Nothing but the lines from the one holding "Task: Reload the" through the last line of the material below should be set down, exactly and without images.
####################
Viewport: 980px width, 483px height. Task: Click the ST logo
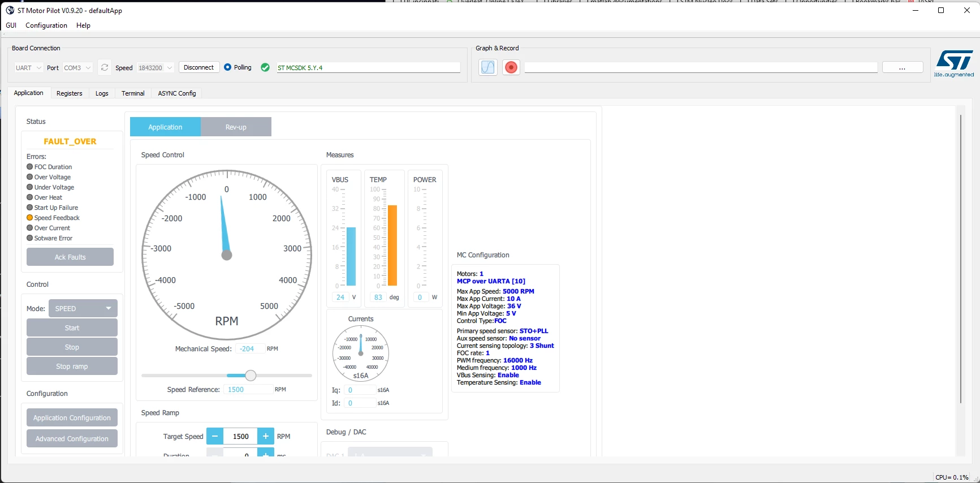tap(954, 63)
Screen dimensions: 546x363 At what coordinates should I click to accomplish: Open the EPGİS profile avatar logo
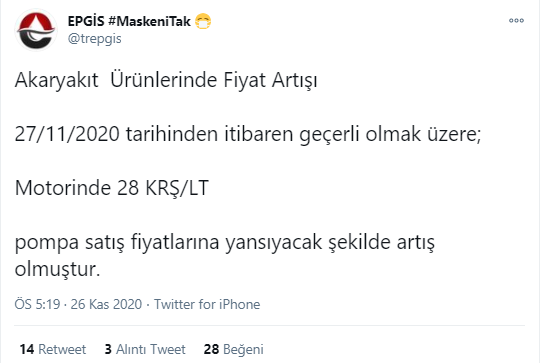[x=36, y=30]
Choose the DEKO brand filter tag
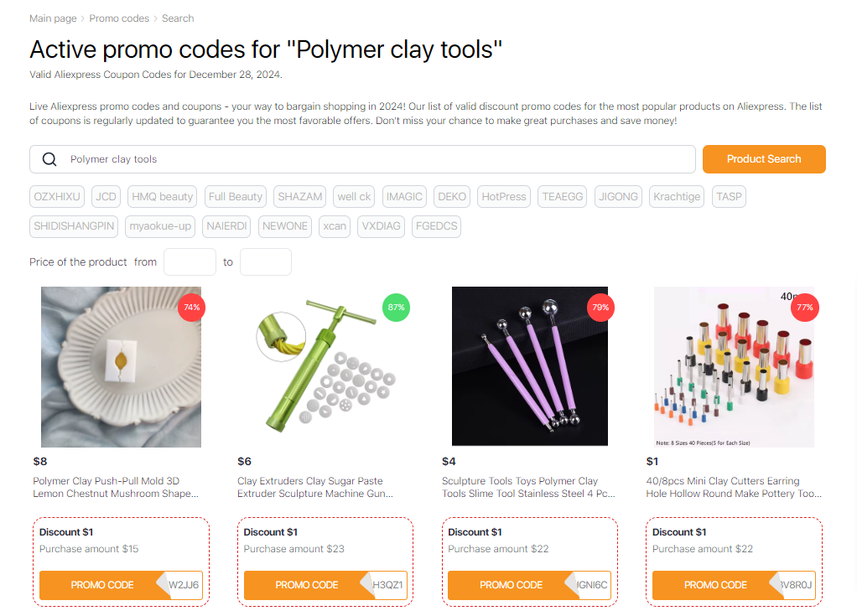This screenshot has width=857, height=616. [452, 197]
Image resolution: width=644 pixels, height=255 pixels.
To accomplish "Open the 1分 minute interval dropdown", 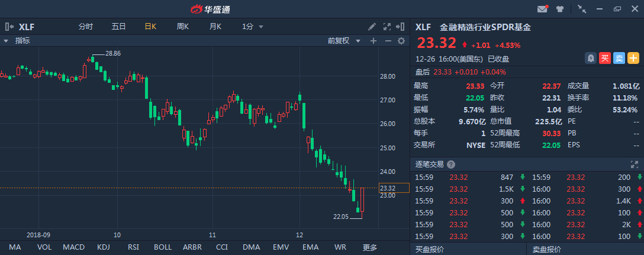I will 252,27.
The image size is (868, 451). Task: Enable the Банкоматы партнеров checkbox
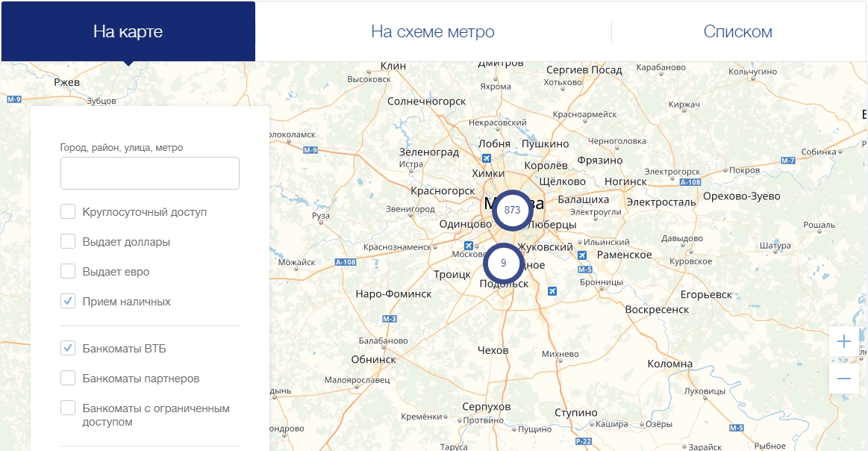point(68,379)
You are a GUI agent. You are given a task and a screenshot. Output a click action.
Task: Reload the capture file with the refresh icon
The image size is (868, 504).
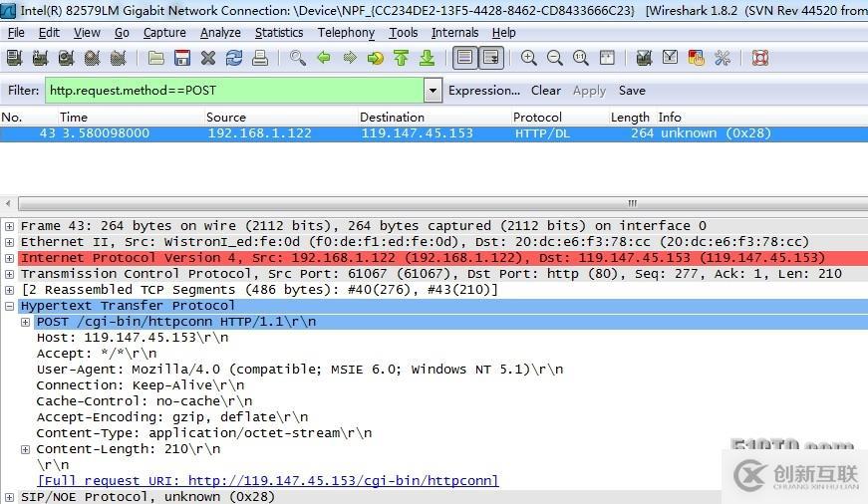[234, 58]
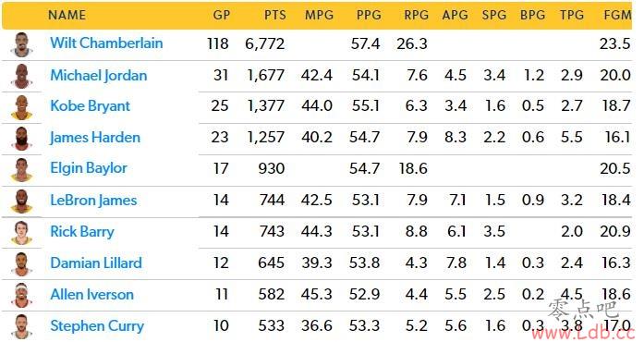Open Damian Lillard's player link

click(96, 263)

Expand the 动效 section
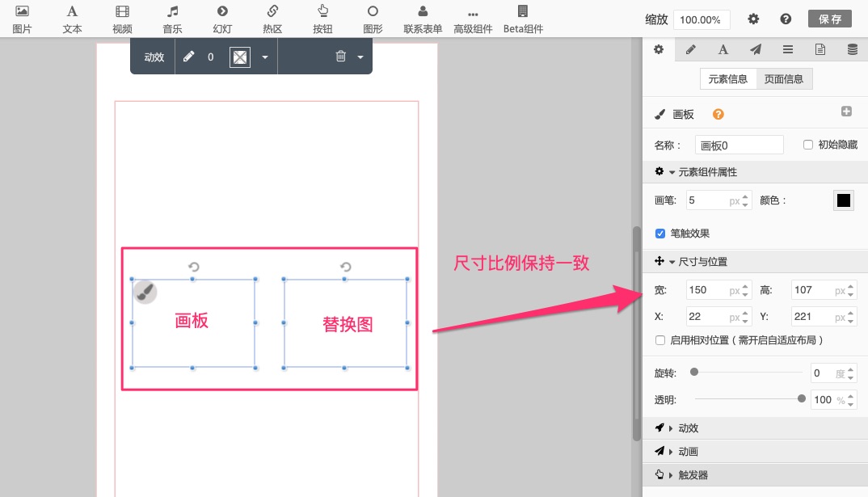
####################
### Finished task
Task: Reload the capture file with the refresh icon
The image size is (868, 504).
[234, 58]
Open Damian Lillard's player link

click(96, 263)

Expand the 动效 section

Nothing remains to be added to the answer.